**Исходный текст**
+--

Бориса Кубланова я хорошо помнил - самоуверенный горлан из мелких "вожаков комсомолии". В 1934–1935 годах он был студентом и парторгом третьего курса философского факультета в Харькове. Я тогда перескочил с первого курса на третий. После летних "терсборов", после армейских харчей и очень плохой воды - наш студенческий батальон отбывал сборы в степи за Мариуполем - я долго болел и за это время догнал третьекурсников (законспектировал первый и второй тома "Капитала", курс истории философии от Фалеса до Канта, историю Европы, историю России и Украины, а историю партии я и раньше знал сверх программы).
Кубланов встретил меня с явной неприязнью. Ему не понравился уже скачок через курс; сам-то он "тянул хвосты" из-за перегрузки общественной работой. Но меня он не мог упрекнуть в пассивности - я работал секретарем редакции университетской многотиражки и у себя на заводе продолжал бывать, вел занятия "по обмену опытом рабкоров". Тем более злило его, что на семинарах по истории ВКП(б) и по диамату, он - старый комсомолец и член партии - уступал выскочке, который и в комсомоле-то был едва три года, но позволял себе наглость уличать его - партийного руководителя курса - в недостаточном знании работ Маркса и Ленина, решений съездов и фактов истории.
Он ненавидел меня с неотвязным постоянством. В феврале 1935 года он требовал, чтобы меня исключили из комсомола и из университета как пособника троцкистов. И добился этого. Но при этом наврал столько абсурдных небылиц о моих связях с людьми, с которыми я никогда и не встречался, что в конце концов это даже помогло мне, когда дело перешло в обком комсомола. И хотя в комсомоле я был восстановлен, Кубланов убедил дирекцию не восстанавливать меня в университете, считать отчисленным ввиду "несдачи сессии". Полтора года спустя, когда я учился в Москве в Институте иностранных языков, он прислал туда длинное послание - все то же, что писал и говорил в Харькове, но с выразительной концовкой: "Он был восстановлен благодаря покровительству ныне разоблаченных врагов народа". В 1943 году он увидел мою подпись под статьей в "Красной Звезде" и послал в редакцию все тот же, уже дважды опровергнутый донос. Из редакции его переслали в Главное Политуправление, оттуда в контрразведку. Это письмо Кубланова и открывало папку с моим "делом", заклейменную штампом "Хранить вечно".
Недели две я оставался в камере один. И в соседней было пусто. По нескольку раз в день я делал зарядку, вспоминал стихи, песни, сочинял длиннейшую философскую моралистическую поэму о хладной вечности, которой противостоит бессмертие человеческого творчества, и более короткие утешительные стишки. Одно даже выцарапал на двери; она открывалась внутрь камеры, и поэтому надпись могла долго оставаться незамеченной входившими стражниками - пока они были в камере, дверь не закрывалась: "Пускай клевещут, пусть клянут; ведь ты был прав, и честен ты. Уверенно ступай в любой тернистый путь и помни: нет тюрьмы для мысли и мечты".

+--

**Предоставленные материалы**
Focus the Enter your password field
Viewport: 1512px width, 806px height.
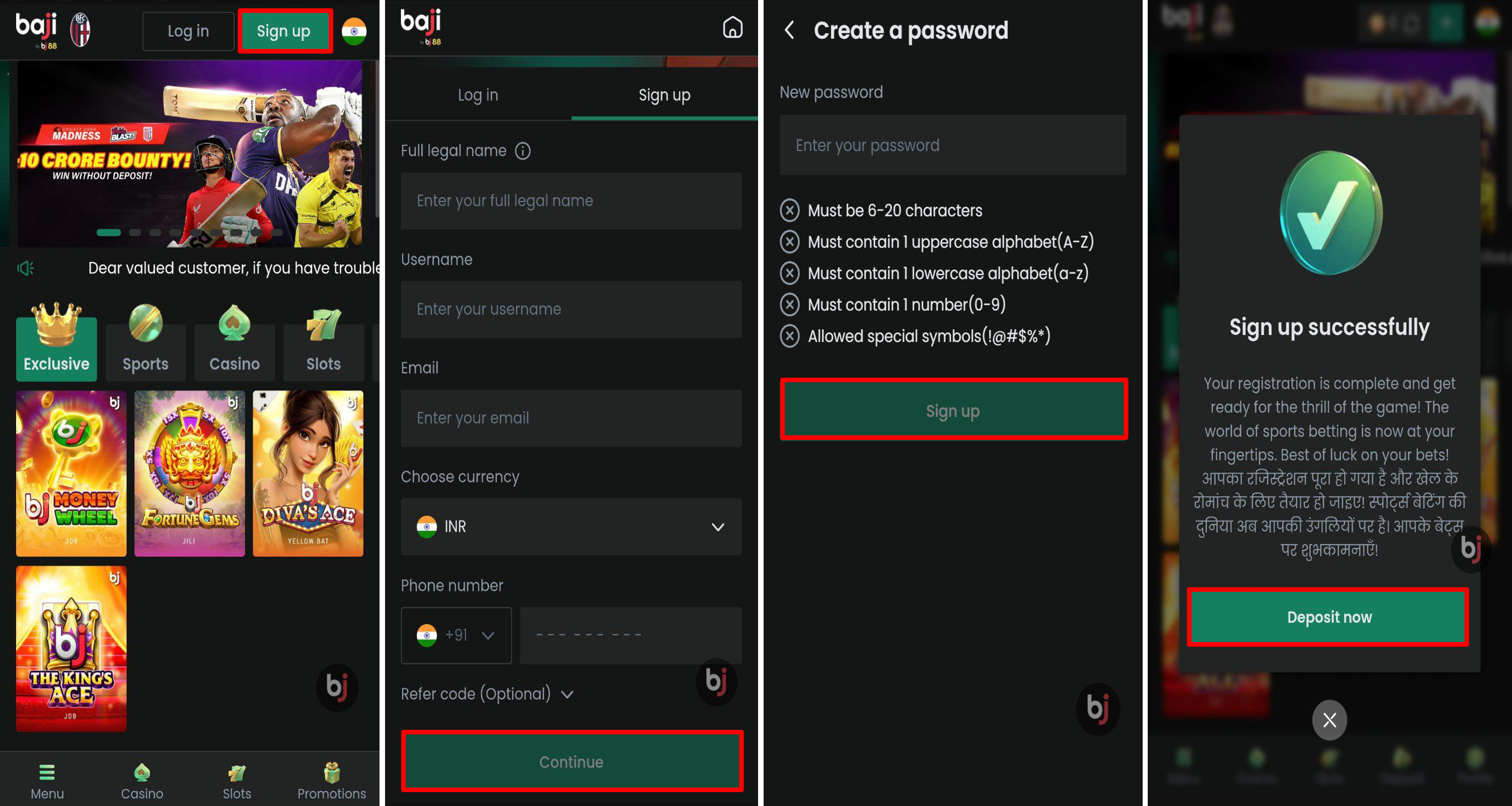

+--

Напишите продолжение воспоминаний о доносах Кубланова и одиночной камере, начав сразу после последнего предложения.

Стражниками в Штеттине были обычные солдаты, почти все фронтовики с нашивками за ранение. Они относились ко мне скорее добродушно, и когда я остался один, выпускали подолгу гулять на задний "хозяйственный" двор. Там не росло ни травинки, валялись какие-то котлы, трубы, железный и деревянный мусор, но зато постоянно сновали заключенные работяги - некоторые осужденные, пока их не отправили в этап, работали на кухне, убирали тюрьму, - и через этот двор не ходили следователи. Правда, через него водили в трибунал, но конвоировали подсудимых те же солдаты из охраны и девушки с узенькими погонами - секретарши трибунала. Поэтому я мог слоняться, не обращая на себя особого внимания. Мог подбирать окурки, греться на солнце.
У ворот стояла маленькая белокурая девушка в опрятной гимнастерке с серебряными погончиками лейтенанта "админслужбы" и, когда я проходил мимо, приветливо кивнула. Это было необычно: я запнулся и шепотом спросил:
- Вы меня знаете?
Она опять кивнула и улыбнулась.
- …Простите, но спрошу о главном: вы и дело знаете?
- Да, да. Трибунал отклонил ваше дело. Нет состава… Это очень хорошо.
- Спасибо… огромное спасибо!.. Что же будет теперь?
- Могут продолжить следствие, но вряд ли смогут найти новые обвинения. Скорее всего закроют дело…
Разговор шел вполголоса и в несколько приемов - я продолжал гулять, но по очень коротким кругам поближе к воротам. Потом привели подсудимого, она ушла с ним, и я даже не узнал, как зовут моего доброго ангела из трибунала.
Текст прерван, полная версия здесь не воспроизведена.